Question

The heights (measured in inches) of men aged 20 to 29 follow approximately the normal distribution with mean 69.3 and standard deviation 2.7. Between what two values does the middle 91% of all heights fall? (Please give responses to at least one decimal place)

Answer 1

The middle 91% of all heights fall between 64.7 inches and 73.9 inches.

Explanation:

Problems of normally distributed samples are solved using the z-score formula.

In a set with mean
`\mu` and standard deviation
`\sigma`, the zscore of a measure X is given by:

`Z = (X - \mu)/(\sigma)`

The Z-score measures how many standard deviations the measure is from the mean. After finding the Z-score, we look at the z-score table and find the p-value associated with this z-score. This p-value is the probability that the value of the measure is smaller than X, that is, the percentile of X. Subtracting 1 by the pvalue, we get the probability that the value of the measure is greater than X.

In this problem, we have that:

`\mu = 69.3, \sigma = 2.7`

Between what two values does the middle 91% of all heights fall?
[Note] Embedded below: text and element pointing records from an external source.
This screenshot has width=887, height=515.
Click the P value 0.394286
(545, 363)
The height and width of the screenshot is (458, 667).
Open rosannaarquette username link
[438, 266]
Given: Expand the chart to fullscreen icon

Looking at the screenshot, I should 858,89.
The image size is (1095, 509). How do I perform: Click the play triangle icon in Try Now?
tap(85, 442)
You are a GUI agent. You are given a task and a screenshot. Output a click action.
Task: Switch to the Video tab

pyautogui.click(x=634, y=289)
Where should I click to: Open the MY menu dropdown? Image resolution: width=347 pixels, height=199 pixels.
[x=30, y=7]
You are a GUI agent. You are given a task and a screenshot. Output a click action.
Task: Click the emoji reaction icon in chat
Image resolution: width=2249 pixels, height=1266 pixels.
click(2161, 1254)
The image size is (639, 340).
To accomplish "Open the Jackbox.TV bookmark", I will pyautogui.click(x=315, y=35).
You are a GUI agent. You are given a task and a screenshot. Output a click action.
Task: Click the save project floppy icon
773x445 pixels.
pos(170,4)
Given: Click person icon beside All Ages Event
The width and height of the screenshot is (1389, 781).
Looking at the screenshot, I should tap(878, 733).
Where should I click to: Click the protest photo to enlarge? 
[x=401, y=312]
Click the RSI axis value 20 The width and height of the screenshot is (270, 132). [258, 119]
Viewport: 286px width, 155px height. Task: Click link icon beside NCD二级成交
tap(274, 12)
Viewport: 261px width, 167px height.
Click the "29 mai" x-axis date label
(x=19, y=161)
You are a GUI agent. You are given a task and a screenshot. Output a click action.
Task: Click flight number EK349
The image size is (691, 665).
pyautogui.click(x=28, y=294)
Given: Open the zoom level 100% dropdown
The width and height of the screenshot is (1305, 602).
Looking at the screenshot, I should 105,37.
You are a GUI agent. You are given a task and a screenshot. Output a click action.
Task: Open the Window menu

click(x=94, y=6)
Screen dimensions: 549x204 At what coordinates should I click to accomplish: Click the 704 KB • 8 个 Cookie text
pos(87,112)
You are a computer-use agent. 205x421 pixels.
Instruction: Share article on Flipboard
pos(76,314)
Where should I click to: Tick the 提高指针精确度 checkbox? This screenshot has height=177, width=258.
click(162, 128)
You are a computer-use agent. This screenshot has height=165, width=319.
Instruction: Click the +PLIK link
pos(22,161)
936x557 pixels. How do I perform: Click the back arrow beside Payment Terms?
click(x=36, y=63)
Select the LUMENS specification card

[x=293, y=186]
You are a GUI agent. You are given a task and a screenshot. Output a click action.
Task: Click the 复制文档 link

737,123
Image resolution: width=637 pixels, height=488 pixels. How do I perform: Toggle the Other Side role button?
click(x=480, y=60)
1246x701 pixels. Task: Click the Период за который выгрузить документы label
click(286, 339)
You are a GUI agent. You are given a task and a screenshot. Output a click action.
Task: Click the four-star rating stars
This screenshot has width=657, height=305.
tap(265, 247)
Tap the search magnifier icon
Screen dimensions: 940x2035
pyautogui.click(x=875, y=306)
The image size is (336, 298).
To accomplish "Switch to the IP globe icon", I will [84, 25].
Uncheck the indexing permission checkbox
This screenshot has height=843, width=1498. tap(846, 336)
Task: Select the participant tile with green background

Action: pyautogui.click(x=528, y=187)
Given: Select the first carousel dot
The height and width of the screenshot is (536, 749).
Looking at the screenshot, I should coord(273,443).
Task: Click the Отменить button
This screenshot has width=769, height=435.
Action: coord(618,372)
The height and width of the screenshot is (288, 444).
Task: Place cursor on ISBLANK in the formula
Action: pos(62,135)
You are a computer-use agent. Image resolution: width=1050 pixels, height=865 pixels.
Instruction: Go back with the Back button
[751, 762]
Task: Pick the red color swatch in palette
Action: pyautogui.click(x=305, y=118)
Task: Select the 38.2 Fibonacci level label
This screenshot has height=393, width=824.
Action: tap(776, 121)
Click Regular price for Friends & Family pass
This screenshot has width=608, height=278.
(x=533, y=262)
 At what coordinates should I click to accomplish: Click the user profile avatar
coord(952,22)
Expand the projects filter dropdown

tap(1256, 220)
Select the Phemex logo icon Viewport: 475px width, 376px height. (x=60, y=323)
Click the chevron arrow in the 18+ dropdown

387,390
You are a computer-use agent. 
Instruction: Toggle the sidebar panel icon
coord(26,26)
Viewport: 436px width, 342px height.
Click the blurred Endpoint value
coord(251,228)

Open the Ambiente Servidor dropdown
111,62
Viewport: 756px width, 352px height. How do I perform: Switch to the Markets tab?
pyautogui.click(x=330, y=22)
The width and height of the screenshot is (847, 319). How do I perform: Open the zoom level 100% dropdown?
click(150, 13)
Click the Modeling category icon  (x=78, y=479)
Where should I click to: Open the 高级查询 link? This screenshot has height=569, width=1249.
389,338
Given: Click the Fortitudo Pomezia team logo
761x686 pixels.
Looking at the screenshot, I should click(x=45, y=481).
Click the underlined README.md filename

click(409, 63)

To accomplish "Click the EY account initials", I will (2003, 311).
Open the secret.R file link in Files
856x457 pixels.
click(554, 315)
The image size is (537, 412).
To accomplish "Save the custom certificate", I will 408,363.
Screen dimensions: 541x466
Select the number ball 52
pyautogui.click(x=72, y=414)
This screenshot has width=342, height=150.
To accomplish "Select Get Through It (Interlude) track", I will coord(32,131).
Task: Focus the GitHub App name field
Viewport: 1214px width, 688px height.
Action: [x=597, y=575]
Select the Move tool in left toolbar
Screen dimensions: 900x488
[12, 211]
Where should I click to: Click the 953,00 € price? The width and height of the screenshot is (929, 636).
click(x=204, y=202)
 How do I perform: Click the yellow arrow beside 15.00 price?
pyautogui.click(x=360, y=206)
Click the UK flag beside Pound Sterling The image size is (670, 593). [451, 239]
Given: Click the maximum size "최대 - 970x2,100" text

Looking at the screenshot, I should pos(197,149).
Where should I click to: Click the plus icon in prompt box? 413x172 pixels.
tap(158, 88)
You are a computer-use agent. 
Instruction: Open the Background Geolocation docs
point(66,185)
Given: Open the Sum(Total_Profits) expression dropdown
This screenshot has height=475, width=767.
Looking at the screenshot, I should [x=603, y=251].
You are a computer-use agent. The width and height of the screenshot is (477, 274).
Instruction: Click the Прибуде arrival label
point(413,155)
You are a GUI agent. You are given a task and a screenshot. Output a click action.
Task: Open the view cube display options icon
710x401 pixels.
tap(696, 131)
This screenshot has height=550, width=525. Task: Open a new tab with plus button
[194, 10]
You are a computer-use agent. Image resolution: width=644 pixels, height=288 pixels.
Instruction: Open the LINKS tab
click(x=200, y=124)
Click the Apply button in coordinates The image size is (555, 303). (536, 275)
From X when Z has a pvalue of 0.5 - 0.91/2 = 0.045 to X when Z has a pvalue of 0.5 + 0.91/2 = 0.955.

Lower bound

X when Z has a pvalue of 0.045. So X when Z = -1.695.

`Z = (X - \mu)/(\sigma)`

`-1.695 = (X - 69.3)/(2.7)`

`X - 69.3 = -1.695*2.7`

`X = 64.7`

Upper bound

X when Z has a pvalue of 0.955. So X when Z = 1.695.

`Z = (X - \mu)/(\sigma)`

`1.695 = (X - 69.3)/(2.7)`

`X - 69.3 = 1.695*2.7`

`X = 73.9`

The middle 91% of all heights fall between 64.7 inches and 73.9 inches.